Et, de fait, ils devançaient de fort loin les Allemands. Jamais ceux-ci ne s’étaient laissés aller à de semblables exagérations. Après quelques hésitations, ils étaient déjà rentrés très énergiquement dans la voie ancienne, celle de l’assaut de vive force, de la charge à la baïonnette. Les écrits des Boguslawski, des Verdy du Vernois, des Kühne, des von Scleeff n’avaient jamais cessé d’affirmer la nécessité de l’assaut final ; ils proclamaient de nouveau la nécessité plus urgente que jamais, malgré la puissance du feu, malgré les gerbes, malgré le tir en plates-bandes, de conserver à l’offensive son caractère propre de marche incessante en avant et de choc effectif et réel.

« Croit-on, disait le colonel Kühne, pouvoir éviter le choc suprême et le remplacer par une marche en avant en tirant, pouvoir atteindre le but par la seule puissance du feu ? » Toute la question est là, en effet, et c’est à cette question que les Allemands répondaient résolument par la négative. Non, il n’est pas permis d’espérer que le feu, quelque puissant qu’il soit, suffise jamais à déloger un adversaire. Abrité, retranché au besoin, caché en tout cas dans les fossés, derrière les murs ou les haies, dans les moindres plis du terrain, le défenseur laissera tomber autour de lui la pluie des projectiles. Il en souffrira, mais il ne s’en ira pas. Il ne quittera pas un abri relativement sûr, même pour fuir, car il se jetterait ainsi volontairement à découvert dans la zone battue par les projectiles de l’assaillant. Pour le décider à tenter une chance de salut aussi hasardeuse, il faut, il est nécessaire de lui en enlever toute autre, de l’aborder franchement en face, de l’expulser de sa position en venant l’y chercher.

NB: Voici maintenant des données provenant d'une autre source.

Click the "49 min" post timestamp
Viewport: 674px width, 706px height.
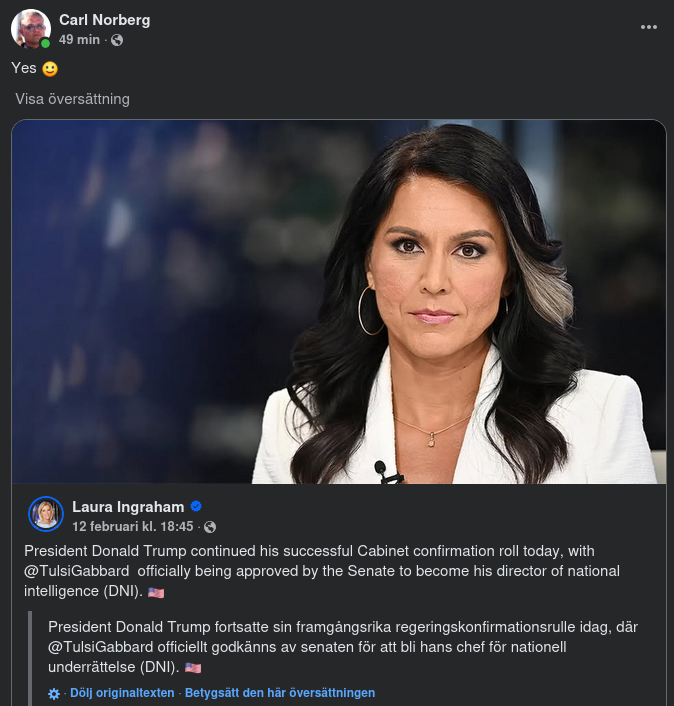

Il est impossible d’admettre avec le règlement autrichien que la charge à la baïonnette ne doive être « que la conséquence naturelle de la situation créée par l’intensité extrême et la puissance du feu, » ni qu’il soit « funeste de fonder son dispositif d’attaque sur la charge à la baïonnette. » Le choc est et reste le seul moyen de briser définitivement la force défensive d’un adversaire énergique, de rompre les liens tactiques qui soudent entre eux les hommes d’une même troupe, de les disperser, de les contraindre à évacuer par la fuite la position qui les abrite. Le choc restera donc le but final de l’attaque, la charge, qui est le moyen de produire le choc, la raison déterminante du dispositif à prendre, et la baïonnette, qui en est le symbole visible, le signe accessible à toutes les intelligences, l’arme sacrée du fantassin.